* Text excerpt *
⟨

Rewriting Recovery: How Cannabis Helped One Kentuckian In Her Sobriety Journey
This story is part of a digital issue of Queer Kentucky surrounding Harm Reduction and its intersection with the LGBTQ+ community. Check out the full digital issue here.
Three years ago, Liz Freedman got sober from the substances that ruled her life starting when she was 12.
“I’m bipolar so I’ve kind of always just had this really bad anxiety,” she said. “When I was a kid I had anger issues, but I wasn’t actually angry. I was just sad and needed something to take me away.”
For Freedman, it started with huffing household chemicals. But that quickly led to abusing pills and alcohol.
“I would do anything I could. That is what my life revolved around,” she said. “I ended up getting addicted to meth, Adderall and cocaine in my 20s. I also drank very heavily and I also used benzos.”
When she was 28, Freedman woke up one day and realized how unmanageable and dangerous her addiction was. She said she had hit so many “bottoms” by this point, but this day was when she finally decided she wanted to be more present in her life. So she went to rehab.
“ I got sober and I was abstinent from all mood and mind altering things for about two years,” Freedman said.
In her sobriety Freedman also learned how to manage her bipolar disorder and other mental health struggles, the original reason she turned to drugs and alcohol for relief. But she wasn’t cured of anxiety, trouble sleeping, and flashbacks, so she started thinking about using cannabis as a way to relax her mind.
“I asked myself a lot of questions before I pursued a medical marijuana license,” she said. “ I felt so much shame because of what I personally felt I had heard in AA rooms.”
Programs like Alcoholics and Narcotics Anonymous promote complete abstinence from any mind altering drug.
“I don’t want to speak down about AA because I know it helps some people, but I believe that the rhetoric can be very harmful,” Freedman said. “So I’m asking myself in those moments, why has it been so demonized in my brain to take a mood or mind altering substance when it could be so incredibly helpful?”
Freedman says for her, using marijuana feels very different from other drugs and alcohol. She uses it when she wants to calm down a little.
“Sometimes it’s part of my daily routine, sometimes it’s not,” she said. “I don’t feel the phenomenon of craving with marijuana. I just feel like with marijuana, it doesn’t take it all away. It just soothes it. Whereas when you pop a pill, I personally disappear.”
Freedman ended up getting a medical marijuana license so she could buy cannabis at dispensaries. She wanted to know what she was buying and wanted to use products with more CBD than THC (the psychoactive component in cannabis) to help her relax. For the last year, she’s considered herself California Sober, a popular term for people who don’t use any drugs or alcohol except marijuana.

⟩

* Exercise instructions *
Please list the problems that the article about Liz Freedman says her sobriety did not cure. These lines were gathered from a different source than the article.

Collected data
⟨

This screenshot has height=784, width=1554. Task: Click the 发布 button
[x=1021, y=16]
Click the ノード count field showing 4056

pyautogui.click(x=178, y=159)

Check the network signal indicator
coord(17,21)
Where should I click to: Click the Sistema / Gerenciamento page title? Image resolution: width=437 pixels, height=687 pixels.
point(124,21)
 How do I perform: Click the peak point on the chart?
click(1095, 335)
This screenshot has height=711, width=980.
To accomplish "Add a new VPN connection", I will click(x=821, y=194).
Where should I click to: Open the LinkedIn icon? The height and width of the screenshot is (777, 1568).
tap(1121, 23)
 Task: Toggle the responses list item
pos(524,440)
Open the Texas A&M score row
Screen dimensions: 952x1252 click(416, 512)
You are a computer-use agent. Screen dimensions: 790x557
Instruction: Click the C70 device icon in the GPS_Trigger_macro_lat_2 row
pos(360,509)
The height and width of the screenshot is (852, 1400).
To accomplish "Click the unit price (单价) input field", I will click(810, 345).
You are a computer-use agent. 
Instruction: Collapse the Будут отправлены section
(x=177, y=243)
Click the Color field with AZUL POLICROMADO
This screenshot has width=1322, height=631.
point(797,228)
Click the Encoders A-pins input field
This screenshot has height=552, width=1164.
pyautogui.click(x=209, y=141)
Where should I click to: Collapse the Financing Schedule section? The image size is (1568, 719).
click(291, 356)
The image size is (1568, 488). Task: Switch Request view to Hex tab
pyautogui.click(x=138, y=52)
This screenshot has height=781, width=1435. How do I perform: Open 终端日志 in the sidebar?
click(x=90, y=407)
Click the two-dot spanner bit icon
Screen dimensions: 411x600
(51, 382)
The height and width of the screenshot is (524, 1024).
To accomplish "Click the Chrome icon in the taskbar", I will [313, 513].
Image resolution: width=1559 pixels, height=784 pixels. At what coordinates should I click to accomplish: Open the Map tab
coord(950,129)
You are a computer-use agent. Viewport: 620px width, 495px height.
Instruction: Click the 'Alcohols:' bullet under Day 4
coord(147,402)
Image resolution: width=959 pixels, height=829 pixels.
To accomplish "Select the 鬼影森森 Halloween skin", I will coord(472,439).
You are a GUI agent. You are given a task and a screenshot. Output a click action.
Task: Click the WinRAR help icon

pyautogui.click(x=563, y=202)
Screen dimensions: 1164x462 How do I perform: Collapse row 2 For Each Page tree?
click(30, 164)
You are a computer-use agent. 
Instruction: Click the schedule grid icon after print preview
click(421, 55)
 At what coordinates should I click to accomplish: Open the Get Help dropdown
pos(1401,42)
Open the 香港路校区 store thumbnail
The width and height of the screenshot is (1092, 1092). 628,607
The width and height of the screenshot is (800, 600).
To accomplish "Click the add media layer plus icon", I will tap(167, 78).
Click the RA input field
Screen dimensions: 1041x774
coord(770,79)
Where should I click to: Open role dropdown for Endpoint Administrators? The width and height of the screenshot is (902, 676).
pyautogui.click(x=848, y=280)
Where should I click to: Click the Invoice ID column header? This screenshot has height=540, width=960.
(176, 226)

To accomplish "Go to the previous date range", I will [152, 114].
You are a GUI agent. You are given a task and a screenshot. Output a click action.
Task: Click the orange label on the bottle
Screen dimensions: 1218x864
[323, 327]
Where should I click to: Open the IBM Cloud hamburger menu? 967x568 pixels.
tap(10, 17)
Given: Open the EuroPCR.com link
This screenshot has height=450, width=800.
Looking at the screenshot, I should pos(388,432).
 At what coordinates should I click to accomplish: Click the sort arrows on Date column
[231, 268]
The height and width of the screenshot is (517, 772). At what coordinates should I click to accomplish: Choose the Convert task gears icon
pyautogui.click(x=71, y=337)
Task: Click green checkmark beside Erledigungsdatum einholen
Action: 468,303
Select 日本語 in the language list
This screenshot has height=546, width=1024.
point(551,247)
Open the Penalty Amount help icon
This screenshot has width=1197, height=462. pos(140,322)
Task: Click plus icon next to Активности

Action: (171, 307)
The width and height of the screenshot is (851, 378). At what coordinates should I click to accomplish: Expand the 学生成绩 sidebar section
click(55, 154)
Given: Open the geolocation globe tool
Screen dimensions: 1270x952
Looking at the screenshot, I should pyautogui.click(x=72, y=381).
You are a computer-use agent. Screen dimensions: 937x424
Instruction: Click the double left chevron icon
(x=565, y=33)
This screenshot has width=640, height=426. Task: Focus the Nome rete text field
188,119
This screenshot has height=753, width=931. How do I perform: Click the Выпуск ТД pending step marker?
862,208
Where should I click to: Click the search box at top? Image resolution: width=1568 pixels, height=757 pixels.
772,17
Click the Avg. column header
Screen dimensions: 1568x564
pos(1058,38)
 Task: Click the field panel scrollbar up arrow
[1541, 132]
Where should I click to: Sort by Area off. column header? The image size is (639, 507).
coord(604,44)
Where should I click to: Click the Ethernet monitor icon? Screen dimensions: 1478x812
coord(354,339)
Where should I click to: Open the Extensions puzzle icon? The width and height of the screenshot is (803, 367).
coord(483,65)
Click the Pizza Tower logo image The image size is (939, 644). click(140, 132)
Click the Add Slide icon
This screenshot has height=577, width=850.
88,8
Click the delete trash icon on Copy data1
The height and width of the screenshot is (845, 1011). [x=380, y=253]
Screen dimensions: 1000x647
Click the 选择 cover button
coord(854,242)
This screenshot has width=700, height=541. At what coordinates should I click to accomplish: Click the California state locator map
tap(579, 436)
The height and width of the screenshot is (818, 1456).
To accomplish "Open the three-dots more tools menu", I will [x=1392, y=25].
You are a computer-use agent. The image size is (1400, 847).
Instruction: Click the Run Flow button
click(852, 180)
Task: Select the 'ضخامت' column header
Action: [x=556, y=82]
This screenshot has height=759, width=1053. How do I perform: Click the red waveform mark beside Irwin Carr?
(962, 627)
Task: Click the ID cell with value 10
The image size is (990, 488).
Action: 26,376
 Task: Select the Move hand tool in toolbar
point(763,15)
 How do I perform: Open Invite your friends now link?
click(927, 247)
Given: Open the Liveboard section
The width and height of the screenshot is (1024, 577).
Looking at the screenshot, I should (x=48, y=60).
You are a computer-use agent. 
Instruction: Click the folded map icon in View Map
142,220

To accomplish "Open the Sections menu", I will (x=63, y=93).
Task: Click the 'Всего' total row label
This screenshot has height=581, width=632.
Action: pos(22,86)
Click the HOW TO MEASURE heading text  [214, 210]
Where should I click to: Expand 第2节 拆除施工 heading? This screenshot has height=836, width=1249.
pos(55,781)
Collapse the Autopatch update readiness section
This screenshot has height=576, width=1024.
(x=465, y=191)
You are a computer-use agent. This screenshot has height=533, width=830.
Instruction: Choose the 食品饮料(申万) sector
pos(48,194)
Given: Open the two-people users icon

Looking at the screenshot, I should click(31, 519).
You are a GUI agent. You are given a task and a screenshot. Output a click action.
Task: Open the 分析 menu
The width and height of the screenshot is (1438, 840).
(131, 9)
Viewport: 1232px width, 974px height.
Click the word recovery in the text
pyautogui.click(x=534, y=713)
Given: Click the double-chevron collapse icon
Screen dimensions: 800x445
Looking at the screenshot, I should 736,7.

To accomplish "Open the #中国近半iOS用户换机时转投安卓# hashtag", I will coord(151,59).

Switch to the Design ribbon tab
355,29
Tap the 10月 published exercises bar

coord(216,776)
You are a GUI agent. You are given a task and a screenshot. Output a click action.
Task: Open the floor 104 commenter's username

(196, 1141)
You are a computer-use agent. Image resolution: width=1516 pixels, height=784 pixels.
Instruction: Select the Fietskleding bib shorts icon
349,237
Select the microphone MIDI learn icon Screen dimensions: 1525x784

⟩

* Result of the task *
Anxiety, trouble sleeping, and flashbacks.